COMENTARIO
En el salmo anterior alababa al Señor alguien que, estando a punto de morir, había sido curado (cfr Sal 30,3-4); en éste manifiesta su confianza en Dios un hombre que, además de haber estado enfermo (vv. 8.10-11), ha sido abandonado de sus conocidos y perseguido por sus enemigos (vv. 12-14.16.18-19). Pero Dios ha escuchado la voz de su súplica (v. 24; cfr Sal 30,9; 28,2.6). Reuniendo expresiones y motivos comunes a otros salmos, Sal 31, como expresión de confianza en Dios, complementa al anterior en el que prevalecía la alabanza.
En esta oración pueden distinguirse tres partes según predominan los sentimientos de confianza (vv, 2-9), de súplica (vv. 10-19) o de reconocimiento de la bondad de Dios (vv. 20-26). Pero en cada una de ellas se entremezclan de hecho los distintos sentimientos. En la primera parte, las expresiones de confianza (vv. 2.4.5) alternan con las de petición de ayuda (vv. 2.3.5) y con las de reconocimiento a Dios por haber socorrido al salmista (vv. 6-9). La parte central (vv. 10-19) contiene una súplica ante la situación de desgracia del orante (vv. 10-14), manifiesta de nuevo la confianza en Dios (vv. 15-16), y vuelve a pedir la intervención divina (vv. 17-19). La parte final (vv. 20-26) recoge un nuevo reconocimiento de la bondad de Dios (vv. 20-21), una bendición al Señor por haber escuchado (vv. 22-23) y la invitación dirigida a todos a amar al Señor y esperar en Él (vv. 24-25). La confluencia de todos esos sentimientos en un mismo salmo, aunque pudiera parecer artificiosa, responde en realidad a la vida misma puesta en oración ante Dios.

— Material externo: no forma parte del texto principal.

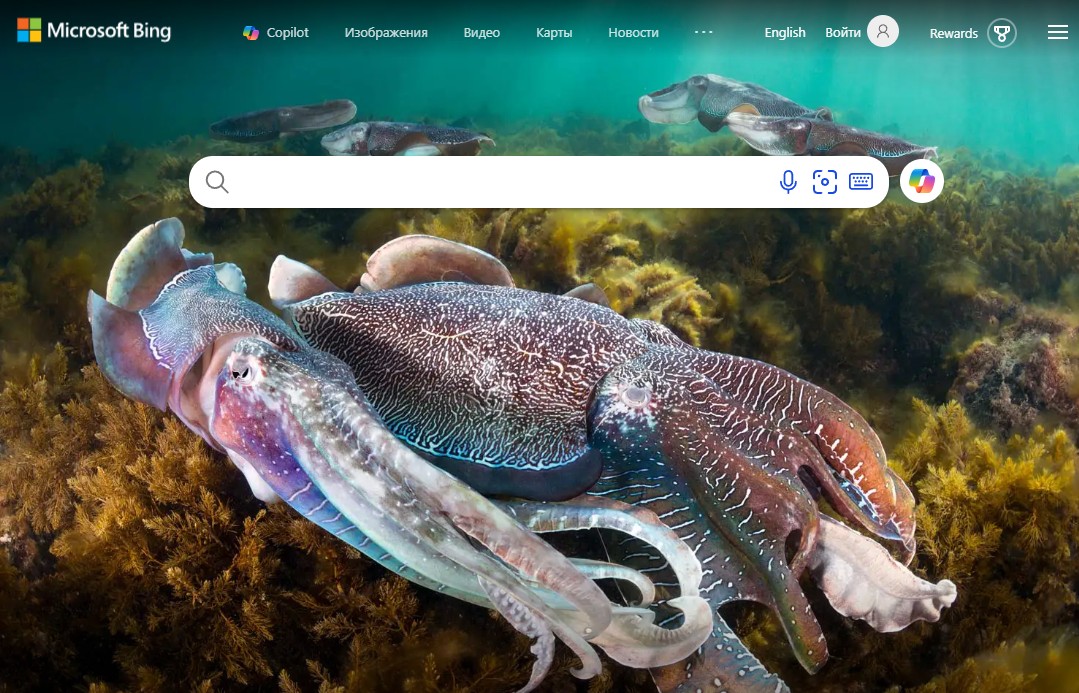Click the user avatar icon near Войти
Viewport: 1079px width, 693px height.
[882, 31]
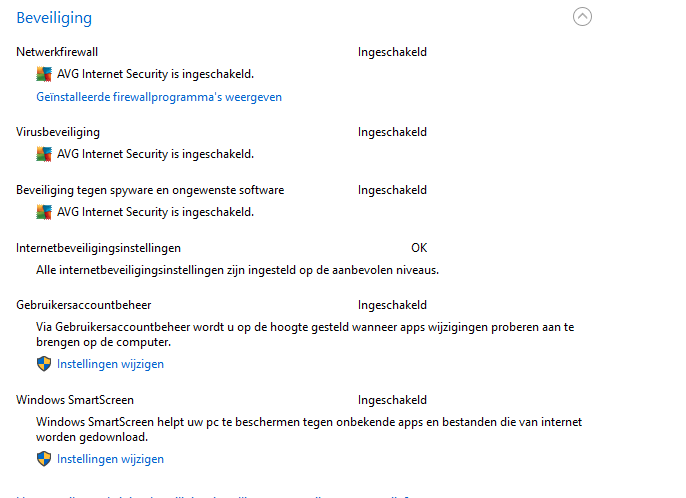The height and width of the screenshot is (498, 686).
Task: Open Geïnstalleerde firewallprogramma's weergeven link
Action: (159, 97)
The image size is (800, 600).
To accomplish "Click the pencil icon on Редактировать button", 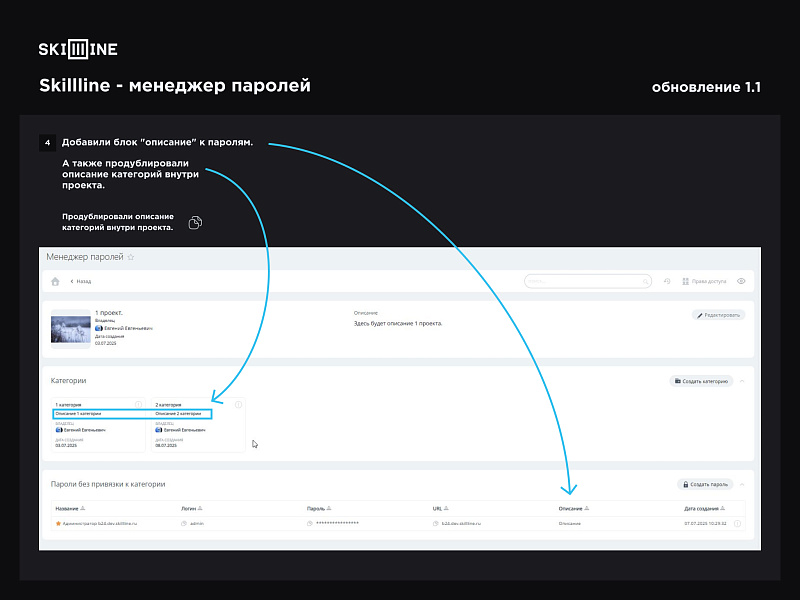I will [x=700, y=314].
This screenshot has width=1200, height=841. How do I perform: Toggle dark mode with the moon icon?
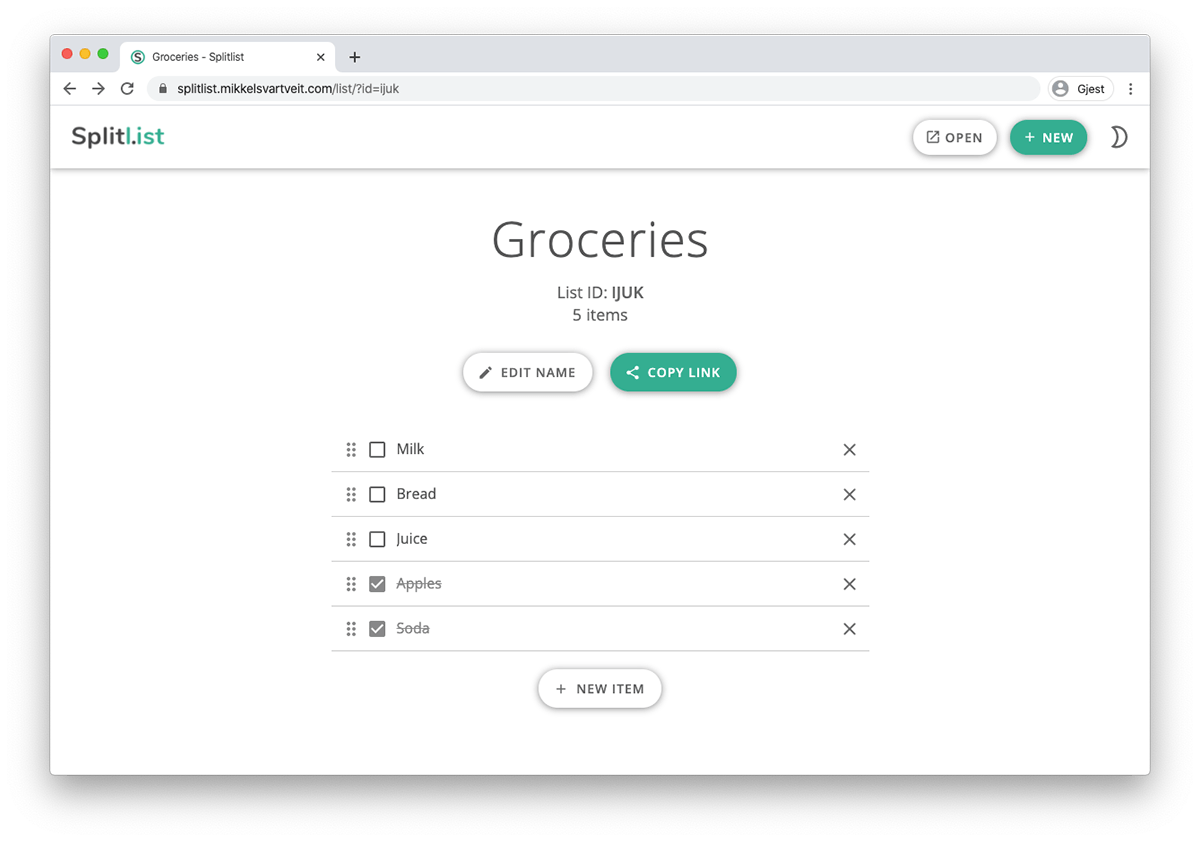click(x=1119, y=137)
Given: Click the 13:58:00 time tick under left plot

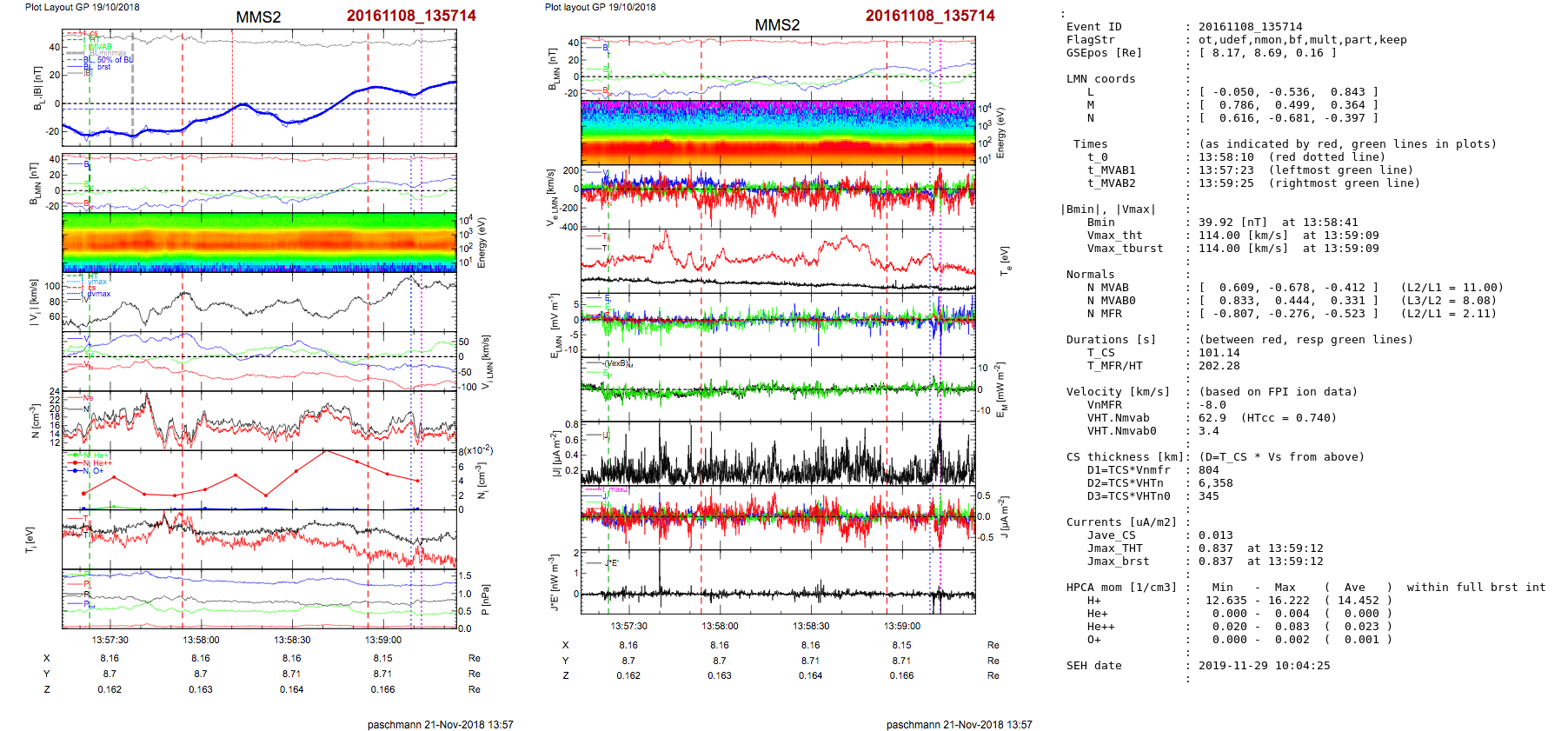Looking at the screenshot, I should click(201, 640).
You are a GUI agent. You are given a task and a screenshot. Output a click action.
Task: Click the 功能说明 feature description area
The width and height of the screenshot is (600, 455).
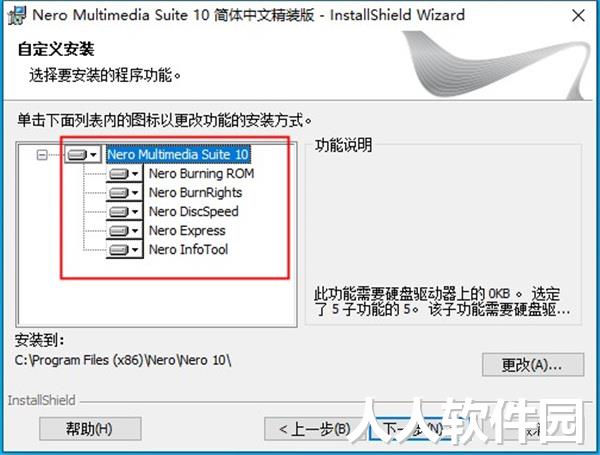pos(443,234)
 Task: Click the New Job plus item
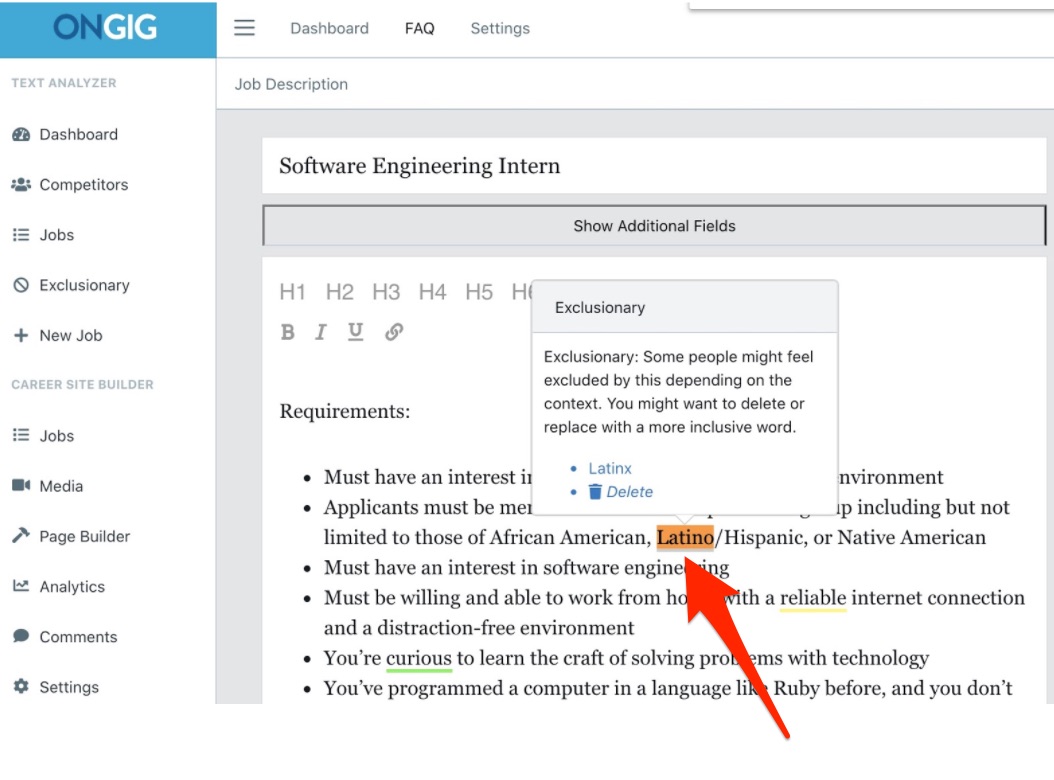[70, 336]
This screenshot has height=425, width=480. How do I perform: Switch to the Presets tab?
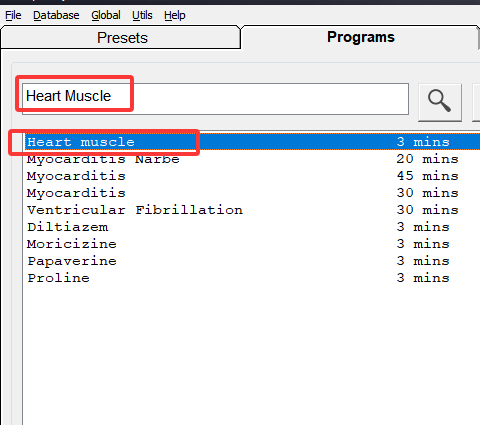[x=120, y=37]
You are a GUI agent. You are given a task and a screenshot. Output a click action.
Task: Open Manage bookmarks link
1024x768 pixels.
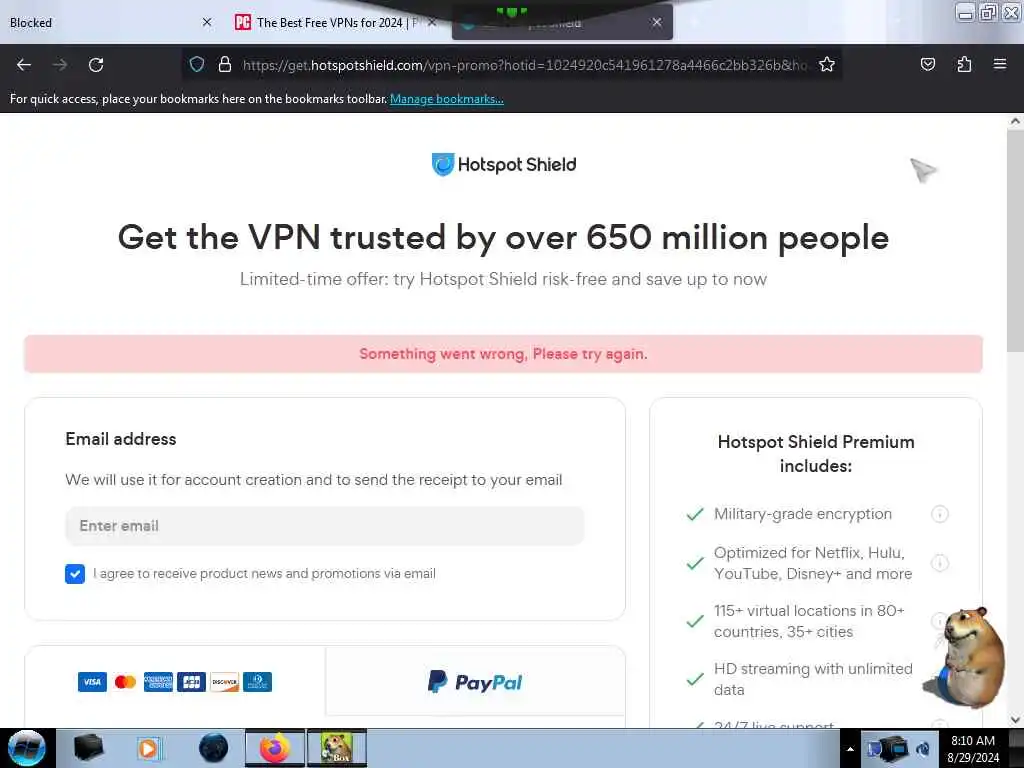click(x=447, y=99)
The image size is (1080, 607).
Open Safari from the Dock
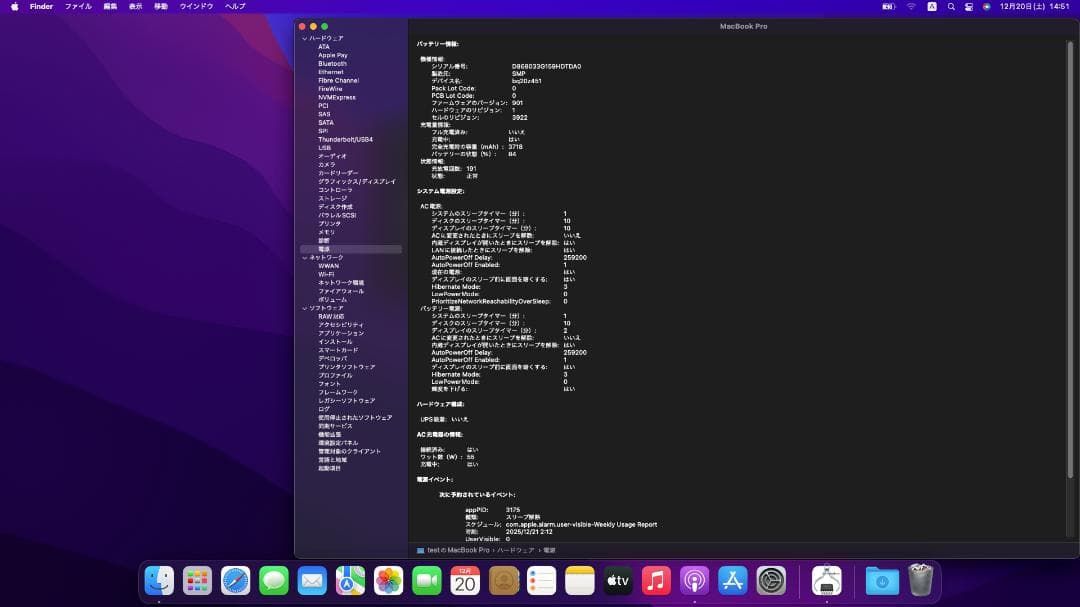(235, 580)
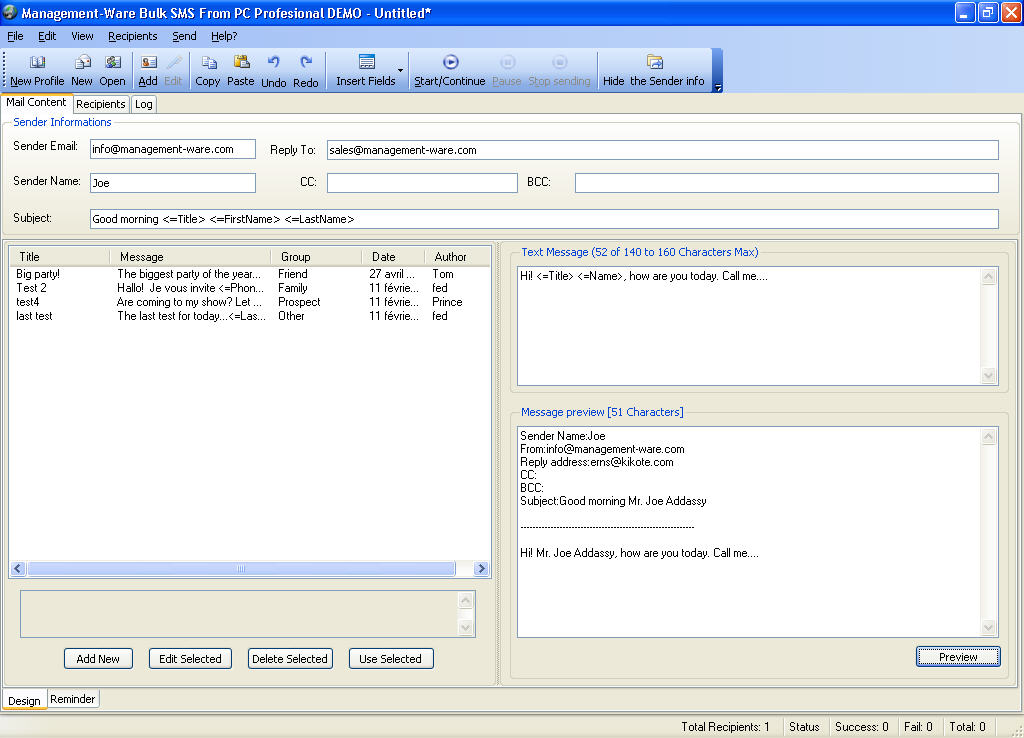Click the Use Selected button
Screen dimensions: 1024x738
pyautogui.click(x=390, y=659)
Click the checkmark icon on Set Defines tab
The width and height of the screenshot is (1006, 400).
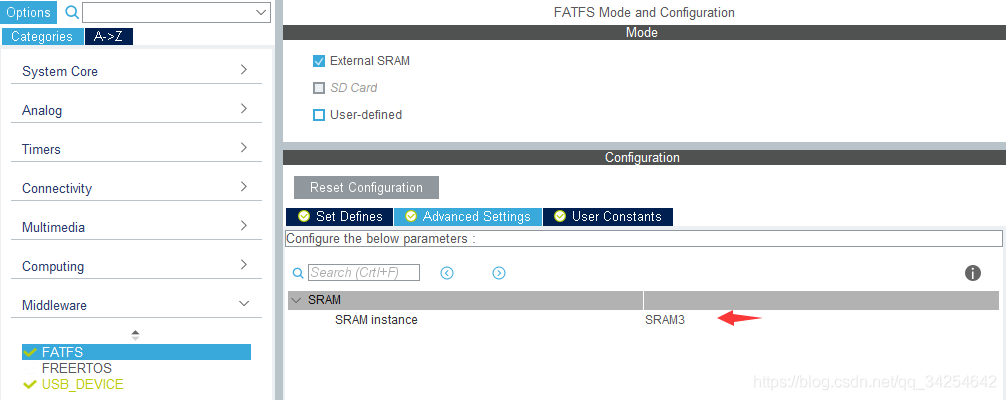tap(304, 216)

La angustiosa situación humana referida en este salmo, que recuerda a la del profeta Jeremías, la experimentó, más que nadie, nuestro Señor Jesucristo en su pasión y muerte. Hizo suyas las palabras del v. 6 justo antes de expirar en la cruz (cfr Lc 23,46), dándonos a conocer que Dios es fiel, es el Padre que no iba a abandonar a su Hijo. Rescatado de la muerte y exaltado a la derecha del Padre, Cristo es también aquel en cuyas manos pone el cristiano su vida antes de morir, como hizo San Esteban, el primer mártir cristiano: «Señor Jesús, recibe mi espíritu» (Hch 7,59).